愛しのマイガール
初恋は、愛になる
結婚会見を前にした控室は、驚くほど静かだった。
さっきまで廊下の向こうから聞こえていたざわめきも、今は厚い扉に遮られて遠くに霞んでいる。
鏡の前で、緊張しきった顔をした自分と目が合った。セットされた髪も、淡い色のドレスも、全部似合ってると言われた。
けれど胸の奥は、やっぱりまだざわざわしていた。
「大丈夫か?」
ふいに声をかけられて振り返ると、ハルちゃんがすぐそばにいた。いつものスーツ姿なのに、どこか今日はほんの少しだけ柔らかく見える。
「……うん。ちょっと緊張してるだけ」
私は苦笑いを浮かべながら、膝の上で手を組む。するとハルちゃんはふと笑って、そっと私の手を取った。

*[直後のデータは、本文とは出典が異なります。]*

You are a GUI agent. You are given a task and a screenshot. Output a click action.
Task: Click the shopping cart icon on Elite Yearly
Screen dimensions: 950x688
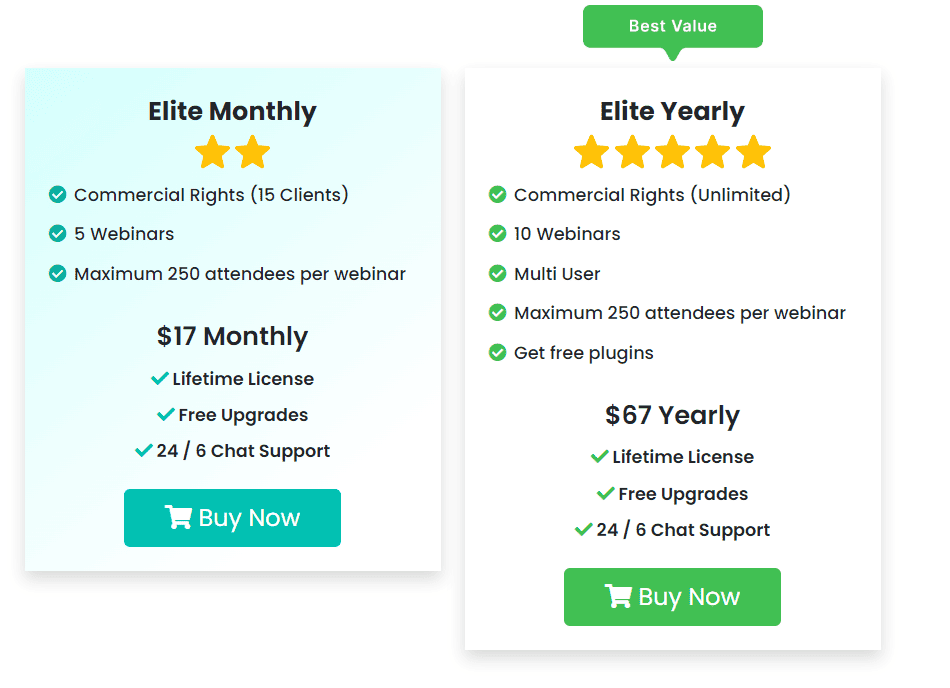(617, 596)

「世間がどう言おうと、堂々としていればいい。……何があったって、俺が欲しいのは君だけだよ」
どこまでも真っ直ぐな言葉が、私の緊張を解いていく。私は小さく息を吐き、彼の手をぎゅっと握り返した。
「……私も、だよ。ハルちゃん」
声が少しだけ震えた。緊張か、それとも恥ずかしさか、今は分からない。けれどそれを聞いたハルちゃんは、嬉しそうに目を細めた。
「行こう」
私の手を取ったまま、ゆっくりと立ち上がる。
扉の向こうには、世間の注目も、たくさんの視線も待っている。
だけどもう、怖くない。彼が、ちゃんとこの手を繋いでくれているから。
世界で一番の味方が、そばにいてくれるから。
私はハルちゃんと肩を並べながら、控室をあとにした。その手のぬくもりだけを頼りに、静かに、強く。